Appellant’s wife then answered all questions asked of her by both the State and appellant.

When a witness, other than the accused, invokes the Fifth Amendment privilege and

declines to testify, generally such invocation is not permitted to be heard by the jury. Rodriguez v.

State, 513 S.W.2d 594, 595-96 (Tex. Crim. App. 1974); Williams v. State, 800 S.W.2d 364, 367

(Tex. App.—Fort Worth 1990, pet. ref’d). However, “[t]he right to be free from comment about a

failure to testify is not absolute.” Coffey v. State, 796 S.W.2d 175, 178 (Tex. Crim. App. 1990)

(citing United States v. Robinson, 485 U.S. 25 (1988)). The circumstances found in Coffey are

similar to the facts now before us. See id. at 178-79. In Coffey, a State’s witness also had been

granted use immunity for her testimony but invoked her privilege against self-incrimination in the

presence of the jury.
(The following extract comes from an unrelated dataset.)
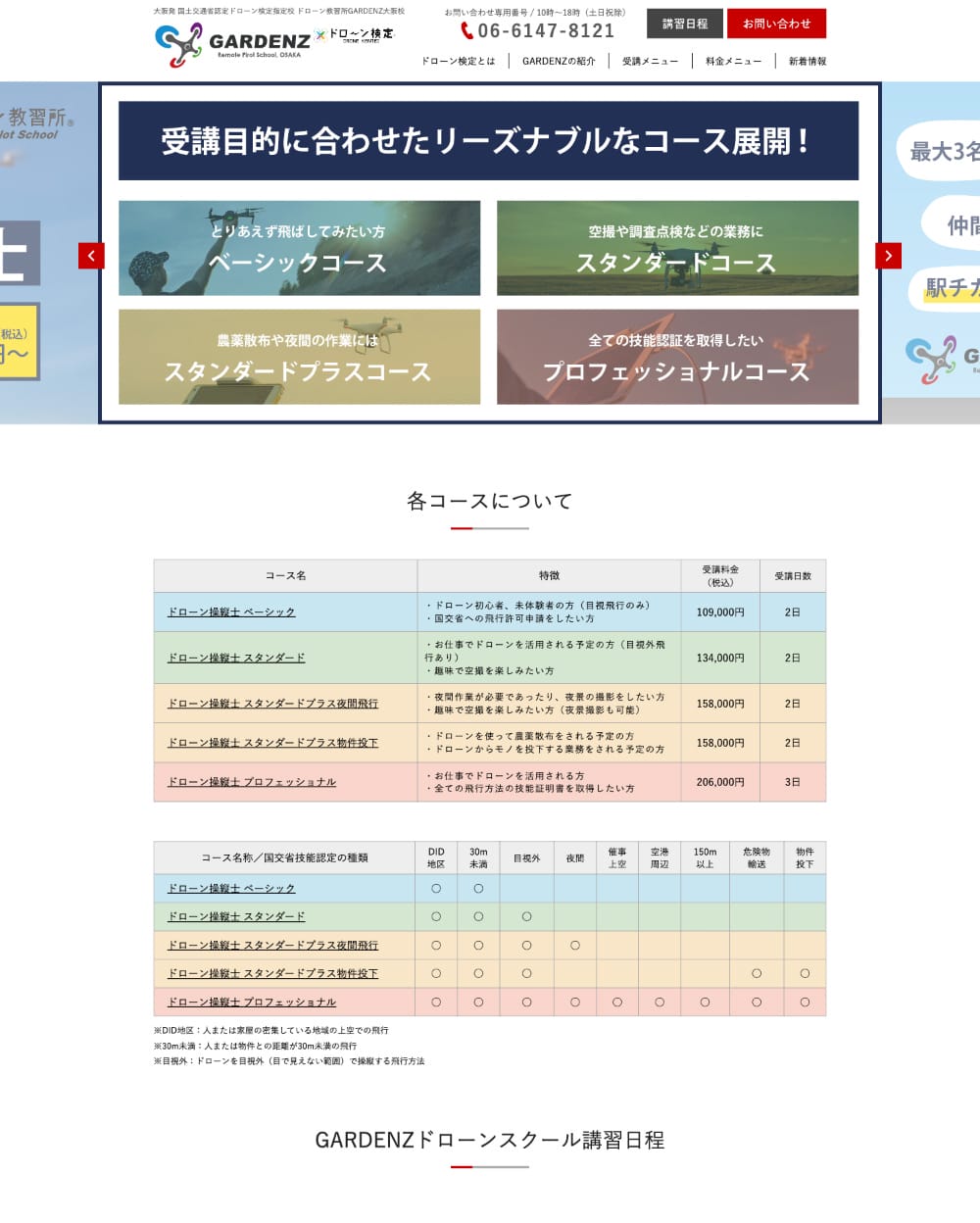Open ドローン操縦士 ベーシック link in price table
This screenshot has height=1223, width=980.
(231, 612)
Id. at 179. The court of criminal appeals held that because the grant of use

immunity resulted in the loss of the witness’s Fifth Amendment privilege, the witness did not have

3 a valid basis for refusing to testify. Id. (citing Ullman v. United States, 350 U.S. 422, 437 (1956)).

The court held that because the State could have compelled the witness to testify after granting her

immunity, the accused was not unfairly prejudiced when the witness invoked the Fifth Amendment.

Id. Because we are unable to distinguish Coffey from the facts in this case, we find that appellant was

not unfairly prejudiced when his wife invoked her right against self-incrimination in the presence of

the jury.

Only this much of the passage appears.